Le lendemain au salon, Rosalie a bien vu que quelque chose n’allait pas, surtout que j’ai failli ébouillanter madame Richard en lui rinçant sa couleur. Je ne pensais qu’à une chose : le rendez-vous fixé par la bonne femme que j’avais eue au téléphone. Coup de bol, ça tombait le lundi suivant. J’avais trois jours à attendre. Trois jours à faire comme si de rien n’était. Trois jours de gros malaise que j’ai réussi à cacher, même à Marco. À me faire des plans dans ma tête, à me raconter des histoires qui avaient du mal à tenir debout.
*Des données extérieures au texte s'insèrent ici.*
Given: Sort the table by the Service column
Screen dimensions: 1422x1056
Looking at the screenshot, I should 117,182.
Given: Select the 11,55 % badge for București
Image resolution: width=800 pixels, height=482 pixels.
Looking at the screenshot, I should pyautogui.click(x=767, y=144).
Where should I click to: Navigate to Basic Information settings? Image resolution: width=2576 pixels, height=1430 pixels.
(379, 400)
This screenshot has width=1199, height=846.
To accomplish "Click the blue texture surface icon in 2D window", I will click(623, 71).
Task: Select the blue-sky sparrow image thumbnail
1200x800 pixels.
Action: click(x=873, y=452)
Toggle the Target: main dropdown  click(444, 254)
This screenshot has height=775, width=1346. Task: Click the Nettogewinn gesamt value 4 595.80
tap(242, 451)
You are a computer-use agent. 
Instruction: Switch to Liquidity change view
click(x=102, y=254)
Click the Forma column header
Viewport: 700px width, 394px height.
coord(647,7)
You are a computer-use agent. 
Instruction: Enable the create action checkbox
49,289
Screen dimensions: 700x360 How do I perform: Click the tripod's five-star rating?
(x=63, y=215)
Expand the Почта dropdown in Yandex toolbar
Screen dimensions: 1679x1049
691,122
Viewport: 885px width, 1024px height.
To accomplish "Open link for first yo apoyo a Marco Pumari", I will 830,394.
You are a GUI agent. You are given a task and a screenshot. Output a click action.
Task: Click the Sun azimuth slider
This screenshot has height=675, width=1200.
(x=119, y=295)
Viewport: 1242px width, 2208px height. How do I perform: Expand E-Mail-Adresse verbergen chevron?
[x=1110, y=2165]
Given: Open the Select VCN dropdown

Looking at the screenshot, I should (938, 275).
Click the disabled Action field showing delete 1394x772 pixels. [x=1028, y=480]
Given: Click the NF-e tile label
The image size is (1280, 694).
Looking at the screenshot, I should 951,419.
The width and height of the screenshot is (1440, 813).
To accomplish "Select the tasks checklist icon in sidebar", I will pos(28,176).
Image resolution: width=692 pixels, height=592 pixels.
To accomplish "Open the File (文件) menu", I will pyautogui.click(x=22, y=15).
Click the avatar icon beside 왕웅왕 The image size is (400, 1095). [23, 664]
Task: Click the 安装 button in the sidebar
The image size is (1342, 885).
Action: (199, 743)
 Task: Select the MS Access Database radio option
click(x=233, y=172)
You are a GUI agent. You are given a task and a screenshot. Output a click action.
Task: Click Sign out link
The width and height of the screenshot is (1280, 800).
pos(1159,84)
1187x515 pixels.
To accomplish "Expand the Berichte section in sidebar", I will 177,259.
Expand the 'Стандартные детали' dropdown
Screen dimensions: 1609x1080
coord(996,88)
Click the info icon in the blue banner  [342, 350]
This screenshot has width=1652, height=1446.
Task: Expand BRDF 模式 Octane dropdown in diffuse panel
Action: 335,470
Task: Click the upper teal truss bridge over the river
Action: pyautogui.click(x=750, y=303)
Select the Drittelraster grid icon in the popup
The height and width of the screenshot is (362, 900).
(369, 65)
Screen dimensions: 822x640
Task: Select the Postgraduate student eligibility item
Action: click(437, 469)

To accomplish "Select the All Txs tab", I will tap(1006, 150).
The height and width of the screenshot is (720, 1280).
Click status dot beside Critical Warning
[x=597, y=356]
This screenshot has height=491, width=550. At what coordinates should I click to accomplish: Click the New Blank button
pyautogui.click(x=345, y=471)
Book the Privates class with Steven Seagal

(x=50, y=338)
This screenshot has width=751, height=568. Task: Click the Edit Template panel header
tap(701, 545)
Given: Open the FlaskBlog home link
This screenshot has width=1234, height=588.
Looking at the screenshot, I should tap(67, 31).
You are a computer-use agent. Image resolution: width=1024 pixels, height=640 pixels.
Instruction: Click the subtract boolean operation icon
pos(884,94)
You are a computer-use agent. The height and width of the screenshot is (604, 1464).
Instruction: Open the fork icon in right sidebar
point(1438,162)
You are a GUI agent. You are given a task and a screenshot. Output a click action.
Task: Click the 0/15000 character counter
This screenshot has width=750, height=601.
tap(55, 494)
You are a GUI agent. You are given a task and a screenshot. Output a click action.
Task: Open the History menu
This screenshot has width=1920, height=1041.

Je suis restée au moins dix minutes devant l’entrée de l’hôtel, un quatre-étoiles près de la gare Saint-Lazare, avec les portiers qui me regardaient d’un drôle d’air. Si on me demandait où j’allais, je dirais que j’avais un rendez-vous et je donnerais le numéro de la chambre, et si on me foutait dehors, j’attendrais. J’attendrais qu’ils sortent. Finalement j’ai pris mon courage à deux mains et je suis entrée.
Le hall était gigantesque, et personne n’a fait attention à moi. J’avais jamais vu un couloir aussi long, avec une moquette bleue très épaisse. C’était hyper silencieux. J’ai eu une grosse trouille en croisant une femme de chambre, mais elle m’ajuste fait un signe de tête et elle a continué son chemin.
Voilà, j’y étais, chambre 506. J’ai pris une grosse respiration et j’ai appuyé sur la sonnette. Là encore j’avais les jambes qui tremblaient. La porte s’est ouverte sur une femme blonde de cinquante ans, qui m’a regardée de haut. Elle portait un chemisier à gros motifs qui devait coûter la peau des fesses et qui lui allait pas terrible.
— Oui ?
— Marco est là ?
J’avais la voix dans les chaussures.
— Vous devez vous tromper de chambre, il n’y a pas de Marco ici.
Au moment où elle allait fermer la porte, je l’ai vu qui traversait la chambre. Il était en peignoir de bain. Et lui aussi il m’a vue. Il s’est arrêté net.
— Bonjour Marco, je lui ai fait.
— Tu la connais ? a demandé la femme.
— On est mariés depuis quatre ans, alors forcément qu’il me connaît.
La femme a levé les sourcils très haut :
— Mais qu’est-ce que c’est que cette histoire, Patrick ?
Marco s’est approché, il était blanc comme son peignoir de bain.
— Écoute, Fanny, il faut que je t’explique. C’est pas du tout ce que tu crois.
La façon dont il a dit ça ! J’ai éclaté en sanglots et je suis partie en courant. Dans le couloir, je l’ai entendu qui m’appelait, mais je ne me suis pas retournée.